Heutzutage erwirtschaften die Menschen in Doi Tung ihren Lebensunterhalt durch eine Vielzahl von Anbau- und Handwerksprodukten, etwa durch die Pflanzung und die Verarbeitung von hochwertigem Kaffee und Macadamianüssen. Unter der Marke Doi Tung werden aber auch Textilien und Einrichtungsgegenstände hergestellt. Andere Einwohner*innen arbeiten im Bereich Tourismus und Gartenbau. Doi Tung trägt sich seit 2002 finanziell selbst. Die Gewinne werden erneut in Entwicklungsaktivitäten investiert. Das zeichnet das Unternehmen als eines der ersten Sozialunternehmen Thailands aus.

 

 

Auch andere Länder können von den Kenntnissen und Erfahrungen profitieren, die inin Doi Tung gewonnen wurden. Die MFLF unterstützt ähnliche Projekte in anderen Teilen Thailands sowie in Myanmar, Indonesien und Afghanistan. Darüber hinaus ist die MFLF ein Implementierungspartner der Globalen Partnerschaft für Drogenpolitik und Entwicklung (Global Partnership on Drug Policies and Development, GPDPD).
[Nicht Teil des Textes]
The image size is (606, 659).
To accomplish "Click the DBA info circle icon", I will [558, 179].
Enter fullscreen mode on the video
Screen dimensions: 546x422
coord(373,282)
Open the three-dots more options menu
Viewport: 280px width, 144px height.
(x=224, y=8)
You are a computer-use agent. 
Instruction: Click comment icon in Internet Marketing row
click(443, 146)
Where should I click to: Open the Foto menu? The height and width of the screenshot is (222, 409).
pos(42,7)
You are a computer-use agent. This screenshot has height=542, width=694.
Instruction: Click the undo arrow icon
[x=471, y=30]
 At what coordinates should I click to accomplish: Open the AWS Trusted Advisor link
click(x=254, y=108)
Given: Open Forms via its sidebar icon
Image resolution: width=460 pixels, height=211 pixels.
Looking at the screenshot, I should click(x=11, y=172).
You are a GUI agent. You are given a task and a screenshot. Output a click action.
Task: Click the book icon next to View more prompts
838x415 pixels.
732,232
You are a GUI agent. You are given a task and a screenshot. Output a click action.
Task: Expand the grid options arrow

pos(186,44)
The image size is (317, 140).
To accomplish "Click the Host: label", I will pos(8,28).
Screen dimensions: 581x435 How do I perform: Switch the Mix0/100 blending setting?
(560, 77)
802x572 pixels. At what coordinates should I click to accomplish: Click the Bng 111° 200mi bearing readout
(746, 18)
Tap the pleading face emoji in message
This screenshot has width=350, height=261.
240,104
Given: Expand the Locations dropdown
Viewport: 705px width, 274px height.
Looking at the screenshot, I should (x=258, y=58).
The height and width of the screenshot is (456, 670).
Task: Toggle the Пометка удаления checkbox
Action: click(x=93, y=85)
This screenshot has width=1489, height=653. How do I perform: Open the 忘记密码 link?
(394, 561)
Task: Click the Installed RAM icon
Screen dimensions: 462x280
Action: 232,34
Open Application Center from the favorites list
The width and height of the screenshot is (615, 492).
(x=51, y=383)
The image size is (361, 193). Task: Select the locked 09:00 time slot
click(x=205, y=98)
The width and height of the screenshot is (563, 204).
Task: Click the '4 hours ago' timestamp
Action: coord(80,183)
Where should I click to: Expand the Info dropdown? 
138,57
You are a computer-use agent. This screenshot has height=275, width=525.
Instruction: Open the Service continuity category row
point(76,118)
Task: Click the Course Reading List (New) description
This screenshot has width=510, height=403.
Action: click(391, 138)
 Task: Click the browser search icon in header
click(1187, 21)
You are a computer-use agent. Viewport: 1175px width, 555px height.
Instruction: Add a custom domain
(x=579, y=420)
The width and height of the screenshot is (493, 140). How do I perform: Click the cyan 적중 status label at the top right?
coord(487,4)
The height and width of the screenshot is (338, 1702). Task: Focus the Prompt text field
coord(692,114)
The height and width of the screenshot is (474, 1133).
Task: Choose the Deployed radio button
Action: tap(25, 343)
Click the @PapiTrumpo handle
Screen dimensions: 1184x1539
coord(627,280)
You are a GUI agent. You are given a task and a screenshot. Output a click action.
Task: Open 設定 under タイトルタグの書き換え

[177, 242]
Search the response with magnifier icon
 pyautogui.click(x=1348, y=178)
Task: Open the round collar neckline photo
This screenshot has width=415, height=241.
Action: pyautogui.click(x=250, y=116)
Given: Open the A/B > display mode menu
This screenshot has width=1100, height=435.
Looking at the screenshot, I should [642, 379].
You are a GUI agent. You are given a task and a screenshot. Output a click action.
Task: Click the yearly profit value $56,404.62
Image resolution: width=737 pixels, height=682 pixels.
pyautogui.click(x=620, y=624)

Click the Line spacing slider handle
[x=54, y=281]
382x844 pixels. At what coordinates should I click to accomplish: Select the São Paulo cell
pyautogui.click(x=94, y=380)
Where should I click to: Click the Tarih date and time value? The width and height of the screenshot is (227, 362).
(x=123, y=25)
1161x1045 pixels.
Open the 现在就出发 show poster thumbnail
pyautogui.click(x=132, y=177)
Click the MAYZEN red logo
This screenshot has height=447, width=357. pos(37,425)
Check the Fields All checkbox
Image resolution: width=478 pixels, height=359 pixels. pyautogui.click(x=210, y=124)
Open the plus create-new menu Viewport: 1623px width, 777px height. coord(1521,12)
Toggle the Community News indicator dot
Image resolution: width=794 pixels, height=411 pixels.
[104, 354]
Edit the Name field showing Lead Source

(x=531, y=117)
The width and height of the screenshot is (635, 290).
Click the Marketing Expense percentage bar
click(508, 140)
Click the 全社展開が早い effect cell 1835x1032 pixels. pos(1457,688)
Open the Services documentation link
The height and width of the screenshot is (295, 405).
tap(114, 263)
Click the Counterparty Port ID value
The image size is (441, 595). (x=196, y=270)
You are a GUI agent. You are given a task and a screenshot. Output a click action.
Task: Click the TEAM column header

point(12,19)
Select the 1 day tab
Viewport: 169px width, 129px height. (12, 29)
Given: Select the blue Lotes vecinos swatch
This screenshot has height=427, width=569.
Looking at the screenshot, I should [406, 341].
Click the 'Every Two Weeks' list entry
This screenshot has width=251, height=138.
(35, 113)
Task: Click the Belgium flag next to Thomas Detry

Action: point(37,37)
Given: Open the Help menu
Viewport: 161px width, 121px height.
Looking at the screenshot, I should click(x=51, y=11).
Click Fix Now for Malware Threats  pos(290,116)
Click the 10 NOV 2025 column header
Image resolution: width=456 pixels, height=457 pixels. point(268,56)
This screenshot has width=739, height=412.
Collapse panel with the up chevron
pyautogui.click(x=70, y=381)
Gemeinsam ermöglichen sie Maßnahmen in den Partnerländern der GPDPD und führen regelmäßig Trainingskurse zu entwicklungspolitischen Ansätzen im Umgang mit dem Problem des illegalen Drogenpflanzenanbaus durch. Diese Trainings, an denen Delegationen aus Drittstaaten teilnehmen, finden in Doi Tung statt. Jedes Jahr besuchen Vertreter*innen aus Politik und Zivilgesellschaft die Projekte der MFLF, um aus der praktischen Umsetzung des Ansatzes der Alternativen Entwicklung zu lernen.